*** DATA PROVIDED

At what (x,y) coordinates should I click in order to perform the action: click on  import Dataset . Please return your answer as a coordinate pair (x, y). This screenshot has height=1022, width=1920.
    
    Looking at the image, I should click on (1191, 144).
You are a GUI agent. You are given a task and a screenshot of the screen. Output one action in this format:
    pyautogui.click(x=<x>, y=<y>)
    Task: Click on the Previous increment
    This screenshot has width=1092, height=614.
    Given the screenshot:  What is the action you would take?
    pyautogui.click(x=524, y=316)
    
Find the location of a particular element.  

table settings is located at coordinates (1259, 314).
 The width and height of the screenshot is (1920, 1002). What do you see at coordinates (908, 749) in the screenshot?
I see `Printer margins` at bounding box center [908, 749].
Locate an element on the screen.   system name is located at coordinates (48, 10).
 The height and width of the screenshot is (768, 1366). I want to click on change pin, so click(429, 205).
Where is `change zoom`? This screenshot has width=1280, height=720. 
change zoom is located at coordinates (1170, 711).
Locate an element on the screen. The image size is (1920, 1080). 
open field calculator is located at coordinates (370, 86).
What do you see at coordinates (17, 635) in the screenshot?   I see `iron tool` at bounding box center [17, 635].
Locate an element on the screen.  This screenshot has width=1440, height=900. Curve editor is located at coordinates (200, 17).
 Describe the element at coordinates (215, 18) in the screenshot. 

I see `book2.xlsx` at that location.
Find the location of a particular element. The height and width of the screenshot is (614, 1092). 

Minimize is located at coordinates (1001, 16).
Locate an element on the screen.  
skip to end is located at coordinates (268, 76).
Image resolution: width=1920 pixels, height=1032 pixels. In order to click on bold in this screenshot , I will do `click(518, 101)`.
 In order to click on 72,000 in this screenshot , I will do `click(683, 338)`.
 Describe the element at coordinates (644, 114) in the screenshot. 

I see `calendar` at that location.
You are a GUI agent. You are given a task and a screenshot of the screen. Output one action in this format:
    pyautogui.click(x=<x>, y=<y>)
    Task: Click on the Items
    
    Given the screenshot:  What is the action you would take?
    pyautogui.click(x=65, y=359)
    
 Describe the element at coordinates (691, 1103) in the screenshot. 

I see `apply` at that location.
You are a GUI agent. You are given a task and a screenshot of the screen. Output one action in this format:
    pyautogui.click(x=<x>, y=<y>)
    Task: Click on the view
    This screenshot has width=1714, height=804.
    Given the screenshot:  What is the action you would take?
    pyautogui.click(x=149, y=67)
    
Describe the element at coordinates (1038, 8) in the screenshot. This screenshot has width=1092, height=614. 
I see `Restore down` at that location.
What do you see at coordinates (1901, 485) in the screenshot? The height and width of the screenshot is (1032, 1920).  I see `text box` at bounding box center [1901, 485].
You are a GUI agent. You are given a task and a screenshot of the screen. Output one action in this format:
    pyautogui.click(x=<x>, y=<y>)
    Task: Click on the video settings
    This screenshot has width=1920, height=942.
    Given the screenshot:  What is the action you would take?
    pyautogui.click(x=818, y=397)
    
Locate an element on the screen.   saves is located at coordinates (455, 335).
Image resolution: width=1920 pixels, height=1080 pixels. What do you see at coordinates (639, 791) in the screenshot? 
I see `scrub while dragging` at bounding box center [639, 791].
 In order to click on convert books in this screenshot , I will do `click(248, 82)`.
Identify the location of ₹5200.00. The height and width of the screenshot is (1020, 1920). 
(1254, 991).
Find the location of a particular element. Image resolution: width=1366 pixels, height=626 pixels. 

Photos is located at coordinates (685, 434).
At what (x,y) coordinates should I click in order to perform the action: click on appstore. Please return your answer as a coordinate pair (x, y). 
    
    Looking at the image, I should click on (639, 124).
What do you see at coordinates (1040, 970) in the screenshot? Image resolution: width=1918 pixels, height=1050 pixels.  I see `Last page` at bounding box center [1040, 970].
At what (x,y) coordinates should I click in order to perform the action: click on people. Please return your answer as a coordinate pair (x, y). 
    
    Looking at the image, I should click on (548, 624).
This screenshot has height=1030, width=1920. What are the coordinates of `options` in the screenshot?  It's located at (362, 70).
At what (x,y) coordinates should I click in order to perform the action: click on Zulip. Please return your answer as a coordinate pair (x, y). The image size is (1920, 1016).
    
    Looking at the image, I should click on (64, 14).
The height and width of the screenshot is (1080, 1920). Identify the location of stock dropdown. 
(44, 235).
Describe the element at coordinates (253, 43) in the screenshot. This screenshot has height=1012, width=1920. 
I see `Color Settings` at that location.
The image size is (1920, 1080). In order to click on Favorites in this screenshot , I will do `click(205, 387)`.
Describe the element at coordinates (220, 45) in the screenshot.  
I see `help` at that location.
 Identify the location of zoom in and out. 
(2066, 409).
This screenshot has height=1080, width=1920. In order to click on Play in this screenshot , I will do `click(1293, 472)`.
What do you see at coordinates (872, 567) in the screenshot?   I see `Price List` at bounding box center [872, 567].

******

### REQUIREMENT
Rewrite the entries above as a numbered list, one line per item, omitting blank lines.

### RESPONSE FOR THIS EXERCISE
1. At what (x,y) coordinates should I click in order to perform the action: click on  import Dataset . Please return your answer as a coordinate pair (x, y). This screenshot has height=1022, width=1920.
2.     Looking at the image, I should click on (1191, 144).
3. You are a GUI agent. You are given a task and a screenshot of the screen. Output one action in this format:
4.     pyautogui.click(x=<x>, y=<y>)
5.     Task: Click on the Previous increment
6.     This screenshot has width=1092, height=614.
7.     Given the screenshot:  What is the action you would take?
8.     pyautogui.click(x=524, y=316)
9. Find the location of a particular element.  
10. table settings is located at coordinates (1259, 314).
11.  The width and height of the screenshot is (1920, 1002). What do you see at coordinates (908, 749) in the screenshot?
12. I see `Printer margins` at bounding box center [908, 749].
13. Locate an element on the screen.   system name is located at coordinates (48, 10).
14.  The height and width of the screenshot is (768, 1366). I want to click on change pin, so click(429, 205).
15. Where is `change zoom`? This screenshot has width=1280, height=720. 
16. change zoom is located at coordinates (1170, 711).
17. Locate an element on the screen. The image size is (1920, 1080). 
18. open field calculator is located at coordinates (370, 86).
19. What do you see at coordinates (17, 635) in the screenshot?   I see `iron tool` at bounding box center [17, 635].
20. Locate an element on the screen.  This screenshot has width=1440, height=900. Curve editor is located at coordinates (200, 17).
21.  Describe the element at coordinates (215, 18) in the screenshot. 
22. I see `book2.xlsx` at that location.
23. Find the location of a particular element. The height and width of the screenshot is (614, 1092). 
24. Minimize is located at coordinates (1001, 16).
25. Locate an element on the screen.  
26. skip to end is located at coordinates (268, 76).
27. Image resolution: width=1920 pixels, height=1032 pixels. In order to click on bold in this screenshot , I will do `click(518, 101)`.
28.  In order to click on 72,000 in this screenshot , I will do `click(683, 338)`.
29.  Describe the element at coordinates (644, 114) in the screenshot. 
30. I see `calendar` at that location.
31. You are a GUI agent. You are given a task and a screenshot of the screen. Output one action in this format:
32.     pyautogui.click(x=<x>, y=<y>)
33.     Task: Click on the Items
34.     Given the screenshot:  What is the action you would take?
35.     pyautogui.click(x=65, y=359)
36.  Describe the element at coordinates (691, 1103) in the screenshot. 
37. I see `apply` at that location.
38. You are a GUI agent. You are given a task and a screenshot of the screen. Output one action in this format:
39.     pyautogui.click(x=<x>, y=<y>)
40.     Task: Click on the view
41.     This screenshot has width=1714, height=804.
42.     Given the screenshot:  What is the action you would take?
43.     pyautogui.click(x=149, y=67)
44. Describe the element at coordinates (1038, 8) in the screenshot. This screenshot has width=1092, height=614. 
45. I see `Restore down` at that location.
46. What do you see at coordinates (1901, 485) in the screenshot? The height and width of the screenshot is (1032, 1920).  I see `text box` at bounding box center [1901, 485].
47. You are a GUI agent. You are given a task and a screenshot of the screen. Output one action in this format:
48.     pyautogui.click(x=<x>, y=<y>)
49.     Task: Click on the video settings
50.     This screenshot has width=1920, height=942.
51.     Given the screenshot:  What is the action you would take?
52.     pyautogui.click(x=818, y=397)
53. Locate an element on the screen.   saves is located at coordinates (455, 335).
54. Image resolution: width=1920 pixels, height=1080 pixels. What do you see at coordinates (639, 791) in the screenshot? 
55. I see `scrub while dragging` at bounding box center [639, 791].
56.  In order to click on convert books in this screenshot , I will do `click(248, 82)`.
57. Identify the location of ₹5200.00. The height and width of the screenshot is (1020, 1920). 
58. (1254, 991).
59. Find the location of a particular element. Image resolution: width=1366 pixels, height=626 pixels. 
60. Photos is located at coordinates (685, 434).
61. At what (x,y) coordinates should I click in order to perform the action: click on appstore. Please return your answer as a coordinate pair (x, y). 
62.     Looking at the image, I should click on (639, 124).
63. What do you see at coordinates (1040, 970) in the screenshot? Image resolution: width=1918 pixels, height=1050 pixels.  I see `Last page` at bounding box center [1040, 970].
64. At what (x,y) coordinates should I click in order to perform the action: click on people. Please return your answer as a coordinate pair (x, y). 
65.     Looking at the image, I should click on (548, 624).
66. This screenshot has height=1030, width=1920. What are the coordinates of `options` in the screenshot?  It's located at (362, 70).
67. At what (x,y) coordinates should I click in order to perform the action: click on Zulip. Please return your answer as a coordinate pair (x, y). The image size is (1920, 1016).
68.     Looking at the image, I should click on (64, 14).
69. The height and width of the screenshot is (1080, 1920). Identify the location of stock dropdown. 
70. (44, 235).
71. Describe the element at coordinates (253, 43) in the screenshot. This screenshot has height=1012, width=1920. 
72. I see `Color Settings` at that location.
73. The image size is (1920, 1080). In order to click on Favorites in this screenshot , I will do `click(205, 387)`.
74. Describe the element at coordinates (220, 45) in the screenshot.  
75. I see `help` at that location.
76.  Identify the location of zoom in and out. 
77. (2066, 409).
78. This screenshot has height=1080, width=1920. In order to click on Play in this screenshot , I will do `click(1293, 472)`.
79. What do you see at coordinates (872, 567) in the screenshot?   I see `Price List` at bounding box center [872, 567].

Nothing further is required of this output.